Compte-rendu de la journée du 15 juin 2002.
Je vais m’en tenir à la journée d’aujourd’hui, sinon j’en aurais pour 20 pages ! Passons donc sur tout ce qui a précédé : mise en place de la date et des groupes à inviter, tracasseries financières et autres, et les 1000 petits problèmes à régler qui font que cette journée sera soit une réussite, soit un fiasco. Heureusement pour le moral, une chose est déjà certaine : le public va répondre présent puisque, chose rarissime, nous avons pu annoncer le sold-out voici quelques jours, non sans une certaine fierté contenue ….

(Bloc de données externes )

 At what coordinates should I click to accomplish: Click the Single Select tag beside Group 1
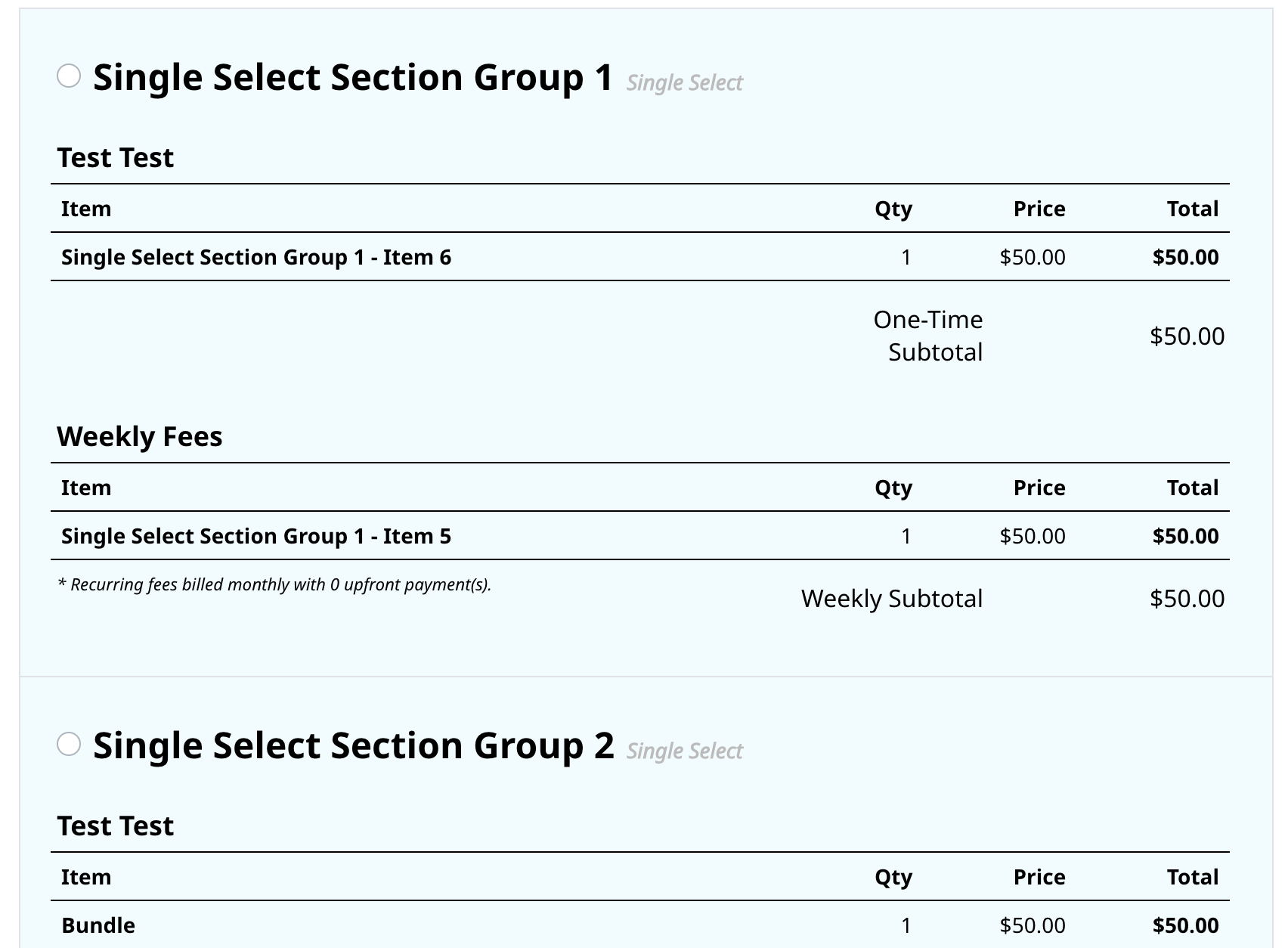(x=685, y=82)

La journée d’un organisateur de " festival " (osons le mot, même s’il est un peu surfait ici) commence tôt, en tout cas pour certains d’entre nous. Jean-Marc, par exemple ; dont le rôle était de véhiculer le groupe TRYO et tout son barda depuis Cambrai (ils logeaient chez Manu, batteur de Xang, le monde du Prog est petit …) jusqu’au Spirit. Une halte-café fut pourtant indispensable à Namur, chez moi, histoire de débarquer le violoncelle qui commençait à broyer les jambes des passagers arrières … Jean-Marc a bien un break, mais quand même ! Cela m’a valu le plaisir de voir 3 musiciens professionnels chiliens installés dans mon jardin … c’est pas tous les jours quand même !
Gilles aussi est arrivé tôt à Verviers, histoire d’aider ses amis Georges et Jean-Louis (de Shop 33) à installer le stand-CD à l’étage du Spirit, et de disposer le lecteur DVD tout frais sorti du magasin qui servira ce soir pour les projections entre les concerts.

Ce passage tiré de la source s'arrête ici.